3. The assessee filed his reply as per his reply dated March 27, 2002, wherein he pointed out that in view of certain transactions amongst the brothers he had declared the lesser extent, particularly a holding of only 26 acres, etc.

4. However, the first respondent by his order dated April 27, 2002 (copy at annexure D), determined the composition amount payable by the petitioner to be the same amount as he had indicated for the year 1999-2000 at Rs. 53,107 and not the amount proposed and mentioned in his letter dated March 27, 2002, and as such called upon the assessees to pay the difference amount between this amount and the sum of Rs. 16,650 which the assessee had paid while filing Form No. 23. Such amount of Rs. 36,457 was not disputed by the assessee and it is the case of the assessee that the amount has been paid now.

5. The controversy that is sought to be agitated in this writ petition is as to the conduct on the part of the respondent in calling upon the assessee to pay penalty/interest on this difference amount of Rs. 36,457 by invoking the provisions of Section 42 of the Act.

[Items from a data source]
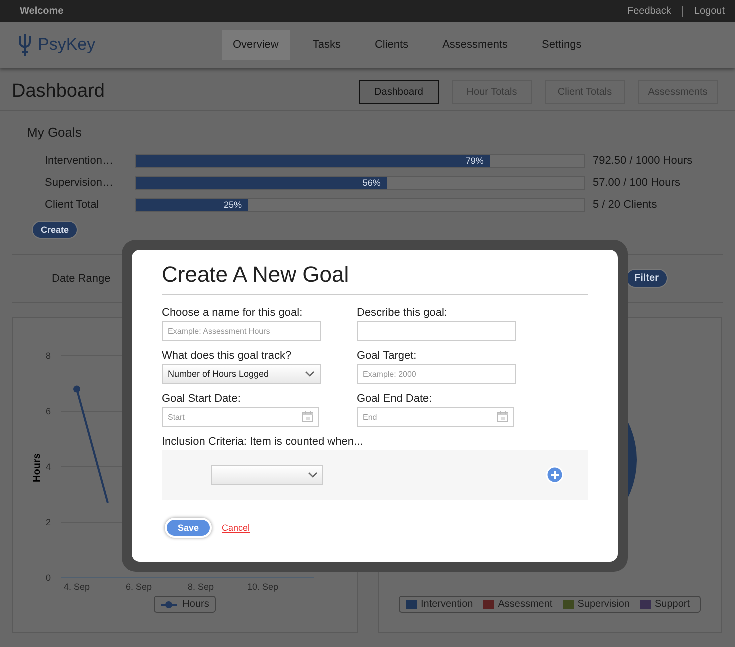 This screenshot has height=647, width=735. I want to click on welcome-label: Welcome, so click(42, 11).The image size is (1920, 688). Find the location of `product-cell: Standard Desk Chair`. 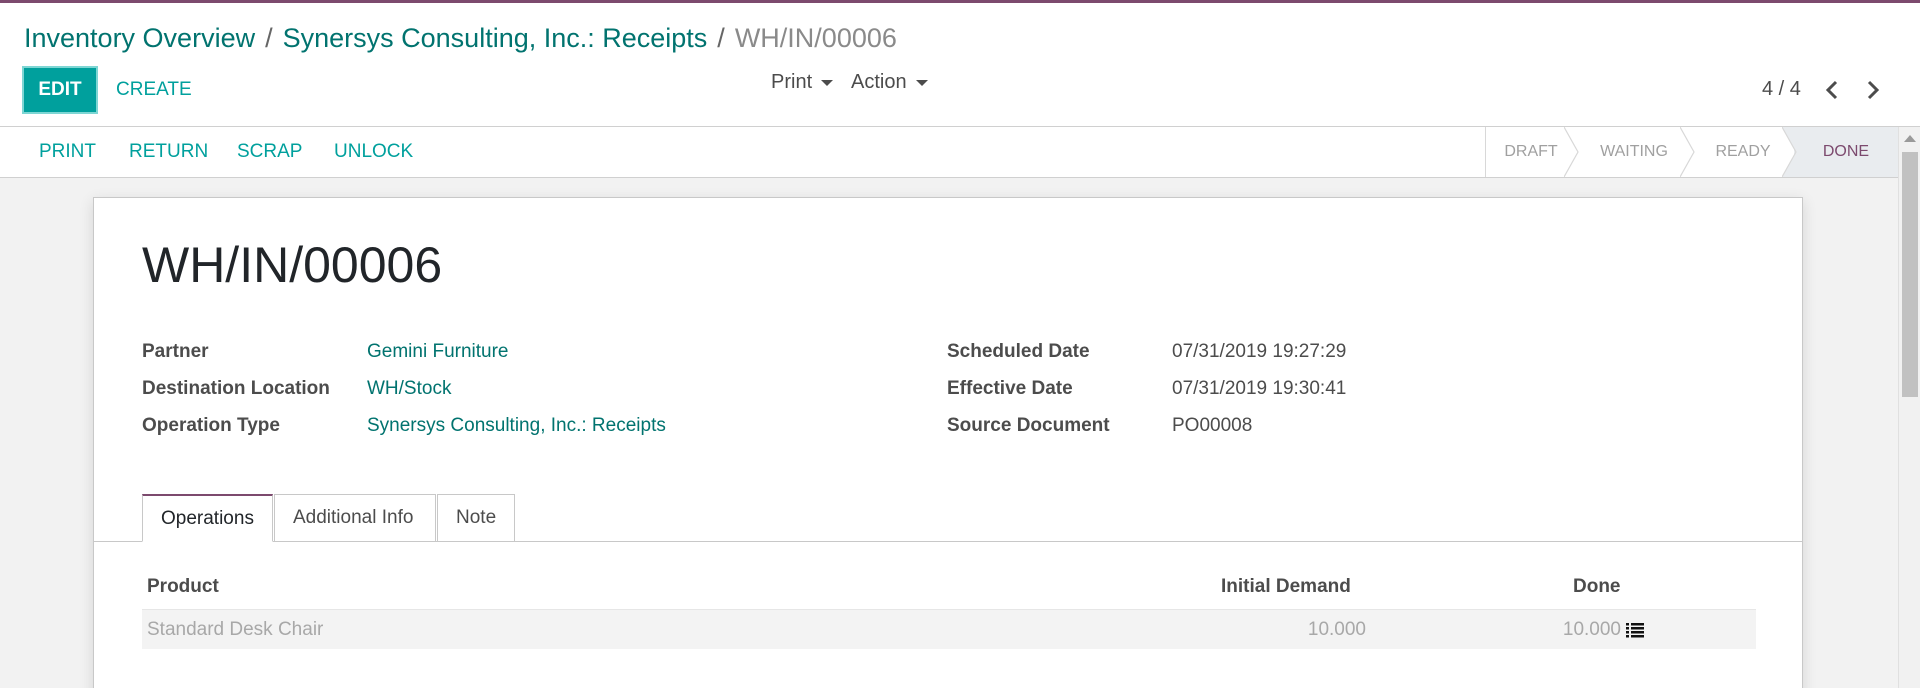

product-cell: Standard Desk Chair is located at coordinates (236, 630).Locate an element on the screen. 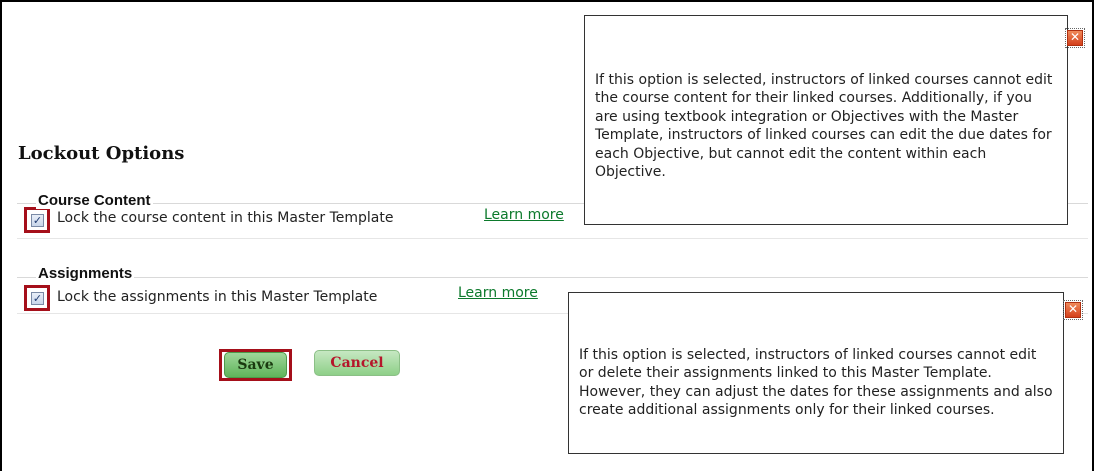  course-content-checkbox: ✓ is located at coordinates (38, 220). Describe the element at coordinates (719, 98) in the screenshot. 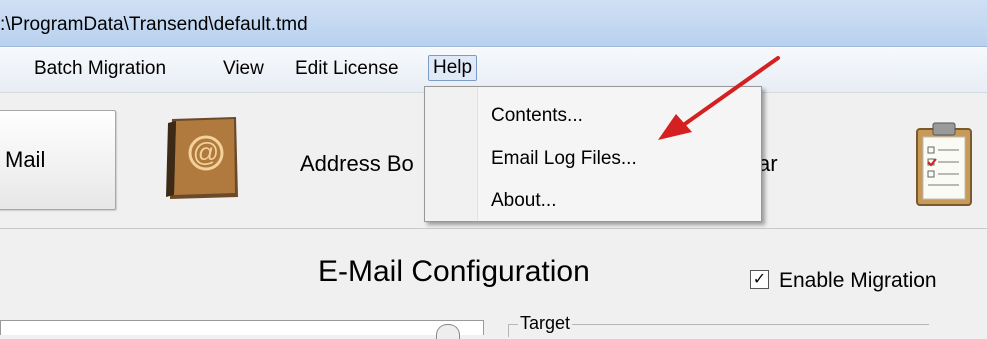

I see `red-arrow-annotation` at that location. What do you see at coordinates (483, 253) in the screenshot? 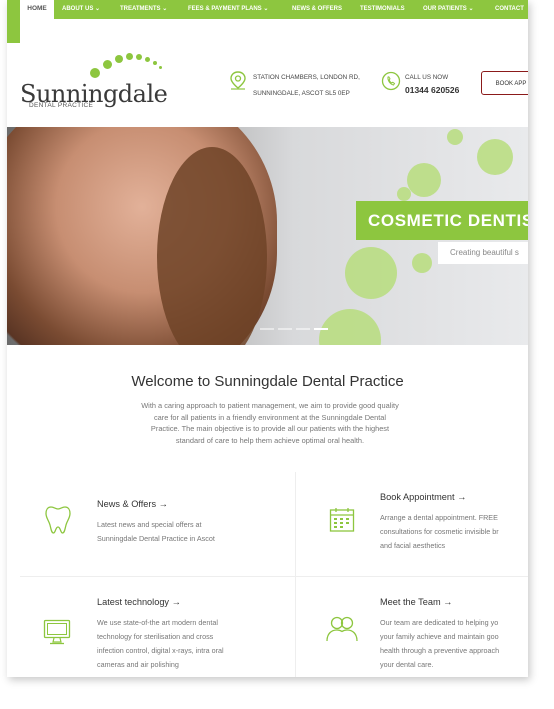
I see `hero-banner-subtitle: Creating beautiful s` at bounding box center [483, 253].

WORK REQUEST A — Using the passage, decide whether each statement agrees with it. (i) The assessee's reply was dated March 27, 2002. (ii) The first respondent accepted the amount proposed in the assessee's letter. (iii) The assessee disputed the amount of Rs. 36,457. Answer yes or no for each, and quote the words of the passage that decide it.
WORK REQUEST B — Rewrite the passage from "3. The assessee" to "been paid now.", replacing "brothers" with "family members".
None of the data above is needed.

RESPONSE AREA A —
(i) Yes: "as per his reply dated March 27, 2002"
(ii) No: "and not the amount proposed and mentioned in his letter dated March 27, 2002"
(iii) No: "Such amount of Rs. 36,457 was not disputed by the assessee"

RESPONSE AREA B —
3. The assessee filed his reply as per his reply dated March 27, 2002, wherein he pointed out that in view of certain transactions amongst the family members he had declared the lesser extent, particularly a holding of only 26 acres, etc.

4. However, the first respondent by his order dated April 27, 2002 (copy at annexure D), determined the composition amount payable by the petitioner to be the same amount as he had indicated for the year 1999-2000 at Rs. 53,107 and not the amount proposed and mentioned in his letter dated March 27, 2002, and as such called upon the assessees to pay the difference amount between this amount and the sum of Rs. 16,650 which the assessee had paid while filing Form No. 23. Such amount of Rs. 36,457 was not disputed by the assessee and it is the case of the assessee that the amount has been paid now.